The following is a review of Gayle E. Woloschak’s article, “The Compatibility of the Principles of Biological Evolution with Eastern Orthodoxy,” published in St. Vladimir’s Theological Quarterly, 55.2 (2011).
I added Gayle Woloschak’s article on evolution and Orthodoxy to my reading list for a couple of reasons. For one, it goes to my interest in the culture wars and the ideas that fund them. It also bears upon my role as a recovering-evangelical convert to the Orthodox Church and the way I evaluate the impact people like me have on Orthodoxy at large.
Woloschak’s basic argument is that denying evolution is theologically problematic for an Orthodox Christian. She seems a bit surprised that she even has to argue her own thesis because denying the insights of science is not really Orthodox. It is a recent phenomenon she attributes partly to a large influx of converts.
The fathers of the church generally refused to read Scripture in any kind of literal way. Some of them, she says, even seemed to anticipate the theory of evolution. St. Basil, for instance, does speak about the six days of creation, but he also says that creation was not completed in six days. Creation, he said, is still being created. According to the author, rejecting evolution can lead to an exploitative view of nature. Only when we realize that human beings “and every other speices share in unity as they evolved into diversity” can we arrive at “a profound ecological consciousness and a view of humans as priests of creation” (213).
The author is partly right on that point, but plenty of evolutionists have exploited nature, too. In my opinion, exploitation of nature receives greater support from the eschatology of fundamentalism (which maintains that the world and all that is in it are supposed to suck, and the more they suck, they sooner Jesus comes).
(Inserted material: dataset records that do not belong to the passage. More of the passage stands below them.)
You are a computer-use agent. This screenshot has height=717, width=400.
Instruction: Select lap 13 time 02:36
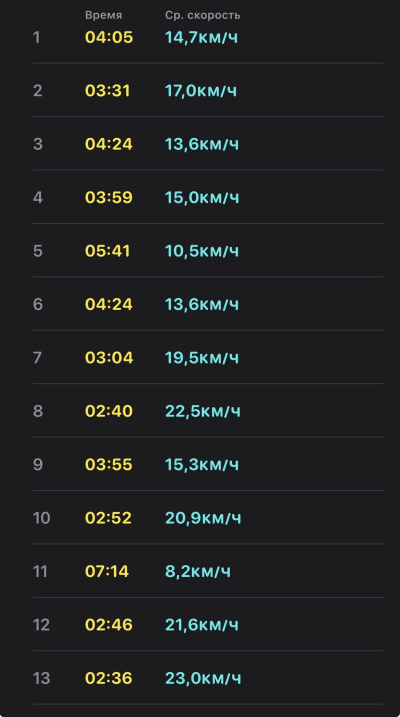click(109, 678)
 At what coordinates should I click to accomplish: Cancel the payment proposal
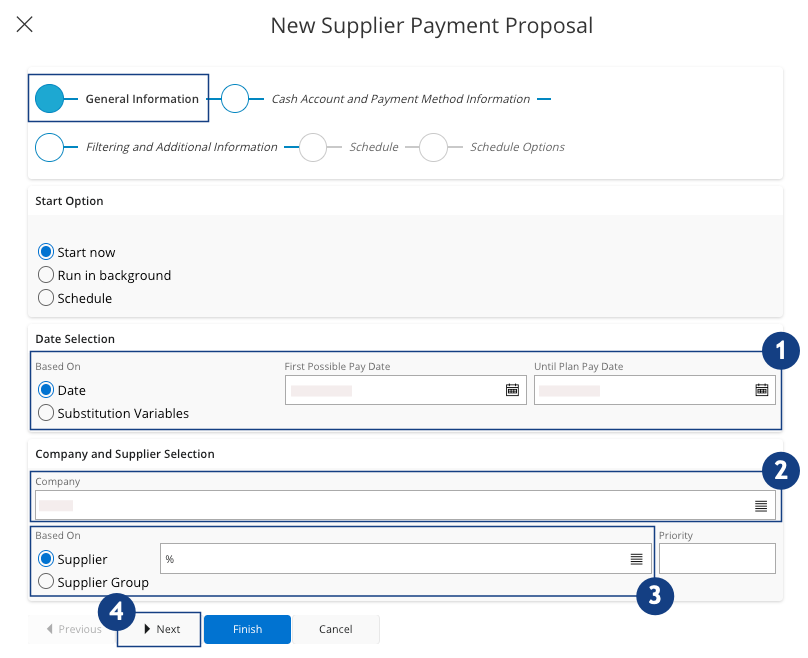click(336, 629)
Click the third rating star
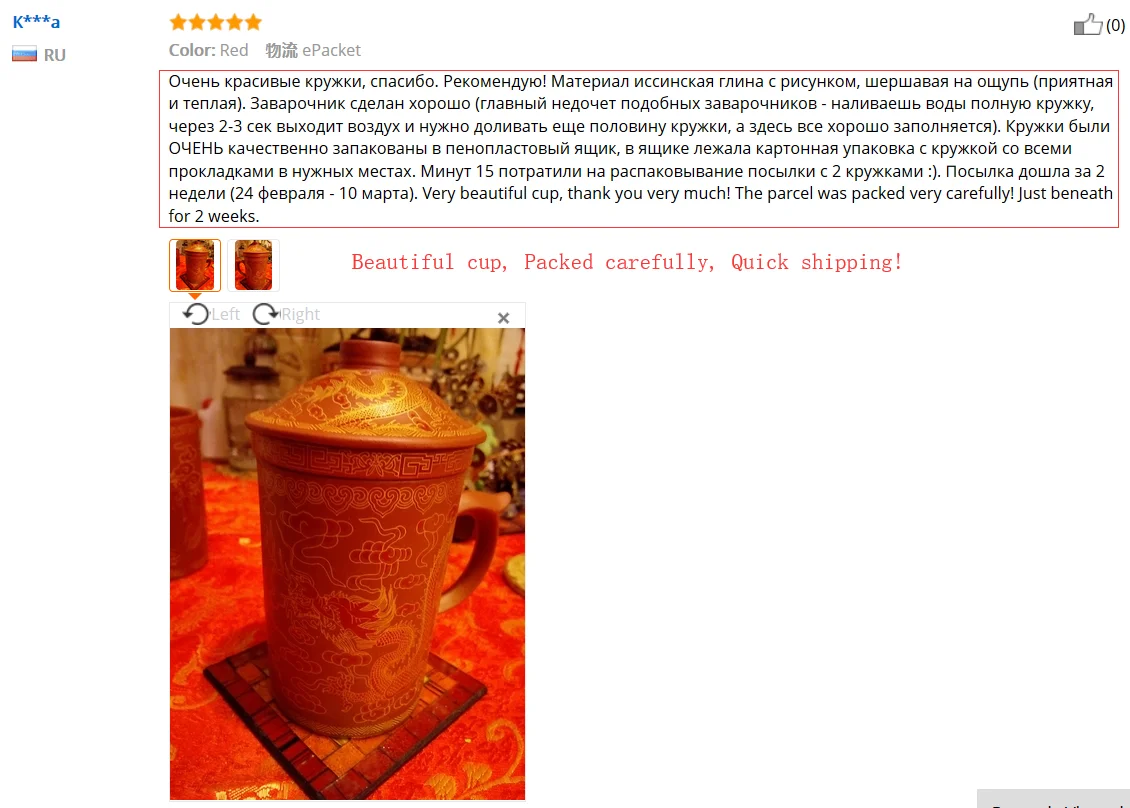This screenshot has width=1130, height=808. point(215,22)
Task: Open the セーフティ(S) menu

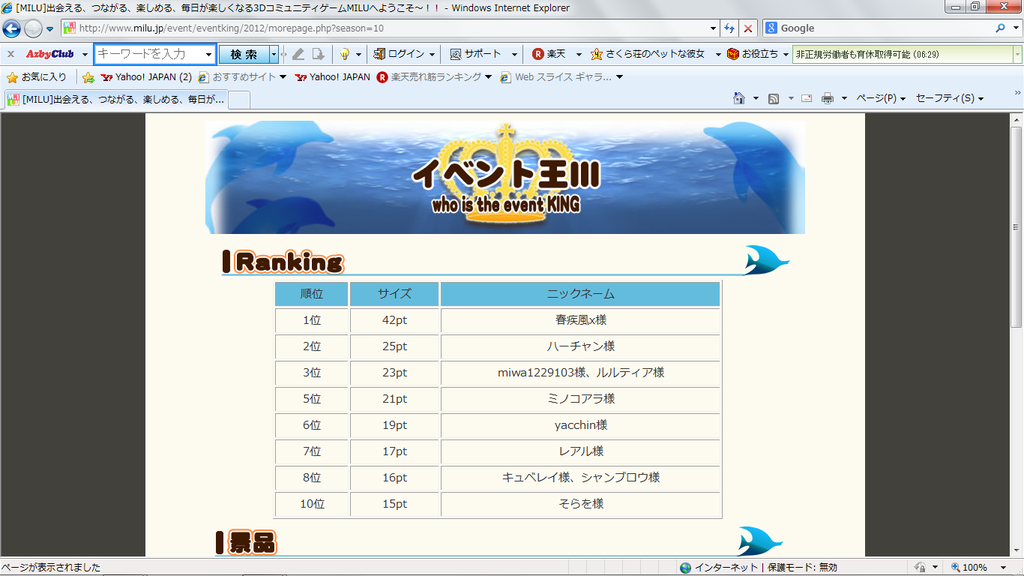Action: click(949, 98)
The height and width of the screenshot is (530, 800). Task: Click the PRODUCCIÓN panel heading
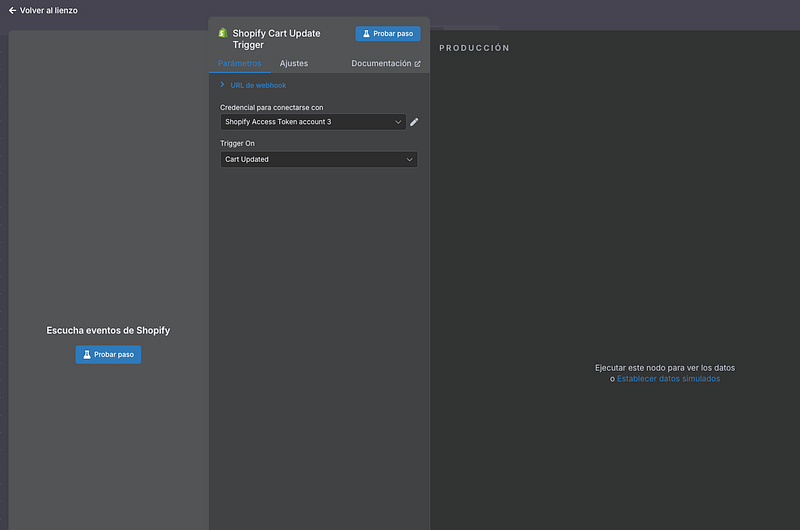click(474, 48)
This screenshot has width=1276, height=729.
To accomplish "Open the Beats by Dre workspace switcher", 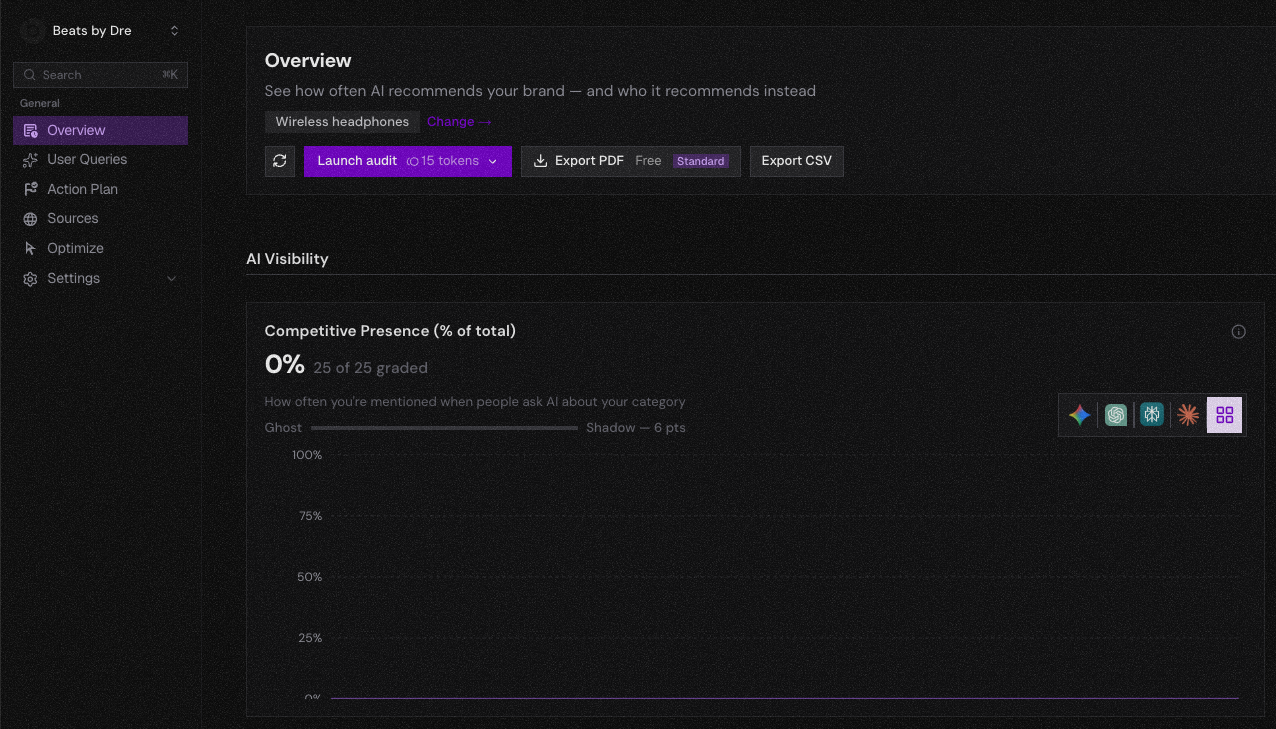I will coord(174,31).
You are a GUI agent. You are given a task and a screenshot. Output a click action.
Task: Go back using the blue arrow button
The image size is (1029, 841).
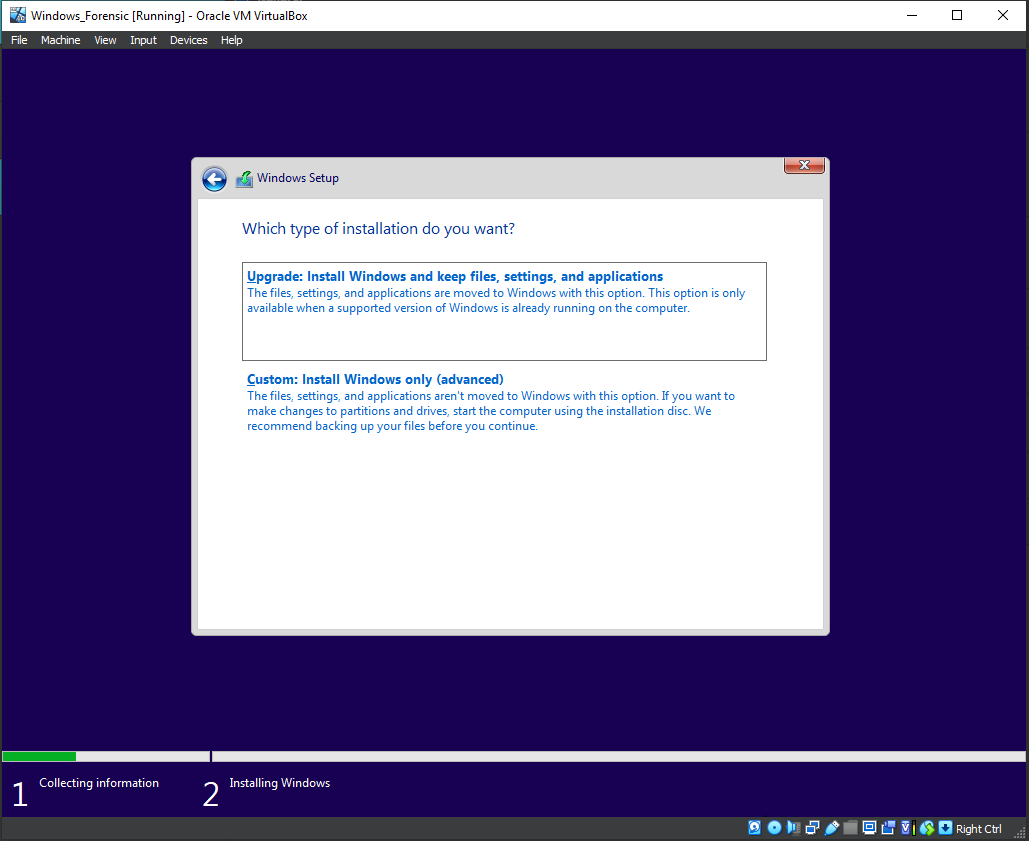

It takes Woloschak a while to get to what I think is the heart of the problem. One reason Orthodox “fundamentalists” cite for rejecting evolution is that our theological sources presume an original perfection that has been lost. Eden has fallen. But evolutionary theory sees death and violence at the very beginning of the process of creation. These two narratives are not immediately compatible.
She attempts to overcome this problem by invoking the somewhat controversial theologian, Fr. Sergei Bulgakov, who viewed Eden not so much as a lost paradise but a memory of our future. It is that perfection to which all creation is orientated and which, until it arrives, we experience in both grief and hope.
I tend to be a fan of Bulgakov in part because he is able to think faith and science together in tension. This is not only more Christian (because in my humble opinion biblical fundamentalism of any kind can only sustain itself by a remarkable act of dishonesty with one’s own intellect). It is specifically more Orthodox. Evolution is materialistic, and so is Orthodoxy. But our “advantage” over evolution is that we are able to, in a sense, complete it by keeping its materialism in its proper place. Says Woloschak,
Our passion for the immaterial and striving for the edenic state are expressions of our spirit and essential ingredient of our being ‘made in the image and likeness of God.; That part of our being need not be explained by biological evolution, nor could it be.